House debates

Monday, 7 December 2020

Bills

Corporations Amendment (Corporate Insolvency Reforms) Bill 2020; Second Reading

7:00 pm

Photo of Daniel MulinoDaniel Mulino (Fraser, Australian Labor Party) Share this | Hansard source

I rise today to speak in favour of the second reading amendment to the Corporations Amendment (Corporate Insolvency Reforms) Bill 2020 and the proposed substantive amendments which the member for Whitlam referred to during his earlier contribution.

As the member for Whitlam and the member for Rankin both indicated, we support the key measures contained in this bill in principle. But for a number of reasons, including those referenced in speeches given by those opposite, including the member for Curtin and the member for Higgins, about the importance of these reforms we believe that it's appropriate that there be a statutory review included in the bill. We also believe that it's appropriate that there be a sunset clause.

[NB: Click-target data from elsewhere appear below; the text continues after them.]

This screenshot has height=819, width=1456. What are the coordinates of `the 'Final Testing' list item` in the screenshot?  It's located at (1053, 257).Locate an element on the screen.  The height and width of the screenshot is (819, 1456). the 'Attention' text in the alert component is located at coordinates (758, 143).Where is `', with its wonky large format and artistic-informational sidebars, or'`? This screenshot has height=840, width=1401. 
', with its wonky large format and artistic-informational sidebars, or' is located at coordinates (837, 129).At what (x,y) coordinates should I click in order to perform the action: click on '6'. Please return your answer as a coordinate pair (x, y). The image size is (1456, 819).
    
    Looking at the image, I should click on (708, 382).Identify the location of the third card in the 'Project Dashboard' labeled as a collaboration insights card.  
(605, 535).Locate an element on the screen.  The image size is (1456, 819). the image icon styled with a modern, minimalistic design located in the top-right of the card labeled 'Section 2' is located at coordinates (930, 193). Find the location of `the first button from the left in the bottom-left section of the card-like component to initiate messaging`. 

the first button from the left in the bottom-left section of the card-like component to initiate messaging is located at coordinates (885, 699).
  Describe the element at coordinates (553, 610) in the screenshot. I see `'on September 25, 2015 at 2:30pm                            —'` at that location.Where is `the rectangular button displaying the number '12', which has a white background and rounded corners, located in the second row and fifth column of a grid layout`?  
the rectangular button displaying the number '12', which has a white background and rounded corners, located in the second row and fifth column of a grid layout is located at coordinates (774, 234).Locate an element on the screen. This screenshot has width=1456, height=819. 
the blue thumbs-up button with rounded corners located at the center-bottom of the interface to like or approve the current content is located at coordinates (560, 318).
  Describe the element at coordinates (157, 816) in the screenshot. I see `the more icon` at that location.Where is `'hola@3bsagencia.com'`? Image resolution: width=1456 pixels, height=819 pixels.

Before commenting on the provisions in this bill and our approach to it, I just want to set out very briefly the fact that this bill has three main elements. Firstly, there is the new debt-restructuring process for eligible small companies which allows company directors a stronger role in the process. Secondly, there is a simplified liquidation process for voluntary winding up of insolvent companies and, thirdly, there is an expanded set of situations where documents related to administration can be provided and signed electronically.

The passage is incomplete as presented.